English Folk Song Suite, Ralph Vaughan Williams
12 Variations on a French Nursery Theme K 265, Wolfgang Amadeus Mozart
Hungarian Dances, Johannes Brahms
Two Sketches Based on Indian Themes, Charles Tomlinson Griffes
The Three Ravens, Percy Grainger
Irish Tune from County Derry "Danny Boy", Percy Grainger
Scotch Strathspey and Reel, Percy Grainger
Symphonic Variations Op 78, Antonin Dvorak
Octet-Partita in F, Op 57, Franz Krommer
Festive Symphony: Scherzo, Bedrich Smetana
Symphony #9 in D minor, Op. 125 "Choral", Ludwig van Beethoven

Do you have a classical station you listen to where you live?


----------



## Captainnumber36 (Jan 19, 2017)

KenOC said:


> Not a lot of classical stations left these days. Here in la-la-land we're lucky to still have a good station, KUSC. Here's Jim Svejda's playlist so far this evening; the Choral just wrapping up:
> 
> English Folk Song Suite, Ralph Vaughan Williams
> 12 Variations on a French Nursery Theme K 265, Wolfgang Amadeus Mozart
> ...


Yes, I listen to it whenever I'm in the car since that is the best way to hear Classical in the car.
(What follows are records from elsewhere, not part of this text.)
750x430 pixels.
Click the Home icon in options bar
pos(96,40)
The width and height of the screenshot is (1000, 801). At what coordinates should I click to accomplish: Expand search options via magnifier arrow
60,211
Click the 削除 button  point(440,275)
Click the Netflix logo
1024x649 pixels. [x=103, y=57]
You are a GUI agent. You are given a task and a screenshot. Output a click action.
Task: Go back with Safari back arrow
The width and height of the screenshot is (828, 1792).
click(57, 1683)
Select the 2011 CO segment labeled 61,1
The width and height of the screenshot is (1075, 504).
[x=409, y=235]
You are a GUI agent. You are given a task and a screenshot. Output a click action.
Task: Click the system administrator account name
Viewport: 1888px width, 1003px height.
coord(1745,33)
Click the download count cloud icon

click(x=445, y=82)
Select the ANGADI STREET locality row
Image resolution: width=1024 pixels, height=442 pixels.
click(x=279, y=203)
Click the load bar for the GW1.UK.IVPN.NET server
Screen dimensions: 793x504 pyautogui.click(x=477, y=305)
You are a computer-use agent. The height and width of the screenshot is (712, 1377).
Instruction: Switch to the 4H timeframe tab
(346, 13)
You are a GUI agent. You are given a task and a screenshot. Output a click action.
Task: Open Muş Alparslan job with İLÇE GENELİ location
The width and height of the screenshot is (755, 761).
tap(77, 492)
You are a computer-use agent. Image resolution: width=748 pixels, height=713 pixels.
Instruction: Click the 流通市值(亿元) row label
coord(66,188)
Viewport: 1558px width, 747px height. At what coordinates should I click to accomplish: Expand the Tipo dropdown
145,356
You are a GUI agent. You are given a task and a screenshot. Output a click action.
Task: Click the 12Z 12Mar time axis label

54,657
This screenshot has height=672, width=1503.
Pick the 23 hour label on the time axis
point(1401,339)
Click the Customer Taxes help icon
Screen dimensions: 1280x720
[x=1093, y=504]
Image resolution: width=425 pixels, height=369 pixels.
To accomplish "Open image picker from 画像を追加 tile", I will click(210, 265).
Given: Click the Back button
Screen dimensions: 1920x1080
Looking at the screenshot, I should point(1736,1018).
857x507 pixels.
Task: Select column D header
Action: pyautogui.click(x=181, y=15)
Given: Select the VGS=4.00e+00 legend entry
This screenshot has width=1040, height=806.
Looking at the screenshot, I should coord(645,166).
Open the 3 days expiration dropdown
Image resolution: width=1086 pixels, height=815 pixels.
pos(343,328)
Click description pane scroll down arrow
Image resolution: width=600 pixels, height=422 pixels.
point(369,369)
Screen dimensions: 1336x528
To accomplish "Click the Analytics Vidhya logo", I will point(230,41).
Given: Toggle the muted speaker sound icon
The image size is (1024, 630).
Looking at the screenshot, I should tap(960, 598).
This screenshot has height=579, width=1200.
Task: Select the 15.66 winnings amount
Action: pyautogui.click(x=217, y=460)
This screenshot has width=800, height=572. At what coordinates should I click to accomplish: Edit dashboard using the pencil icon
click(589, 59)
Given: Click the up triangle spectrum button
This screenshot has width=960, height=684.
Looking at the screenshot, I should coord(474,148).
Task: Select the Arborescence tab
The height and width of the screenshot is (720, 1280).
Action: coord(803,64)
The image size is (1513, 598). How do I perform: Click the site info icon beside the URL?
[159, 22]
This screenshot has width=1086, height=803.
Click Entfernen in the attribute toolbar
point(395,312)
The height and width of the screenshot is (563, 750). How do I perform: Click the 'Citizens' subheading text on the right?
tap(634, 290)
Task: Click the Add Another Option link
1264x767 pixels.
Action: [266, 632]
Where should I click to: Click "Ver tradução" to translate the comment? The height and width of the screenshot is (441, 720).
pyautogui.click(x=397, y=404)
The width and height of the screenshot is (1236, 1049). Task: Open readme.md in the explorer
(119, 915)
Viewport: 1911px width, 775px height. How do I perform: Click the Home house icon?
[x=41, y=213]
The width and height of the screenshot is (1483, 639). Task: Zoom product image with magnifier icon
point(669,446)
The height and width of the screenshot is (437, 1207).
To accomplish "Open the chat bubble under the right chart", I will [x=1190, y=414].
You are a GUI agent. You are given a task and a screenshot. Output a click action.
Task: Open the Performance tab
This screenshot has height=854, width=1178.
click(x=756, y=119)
The dynamics often make CD playback of Classical Music in the car cumbersome.


----------



## Guest (Sep 15, 2018)

We have two classical stations, one privately funded and another one government funded.

Here's something I've been listening to lately. There are shows which have moved on from being broadcast in a weekly or daily slot in our government funded classical radio station and are now being uploaded as podcasts to listen to, which is very good for people like me who don't always get a chance to listen at the same time every day or week or whose schedule clashes with it.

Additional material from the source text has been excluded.